TO DO
Keeping every character in place, output all the data.

LISTED RECORDS
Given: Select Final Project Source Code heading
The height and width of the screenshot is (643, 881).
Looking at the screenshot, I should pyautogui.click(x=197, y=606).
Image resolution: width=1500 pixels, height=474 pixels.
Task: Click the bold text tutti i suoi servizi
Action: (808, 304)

ANSWER BOX
Given: Select Final Project Source Code heading
The height and width of the screenshot is (643, 881).
Looking at the screenshot, I should pyautogui.click(x=197, y=606).
Image resolution: width=1500 pixels, height=474 pixels.
Task: Click the bold text tutti i suoi servizi
Action: (808, 304)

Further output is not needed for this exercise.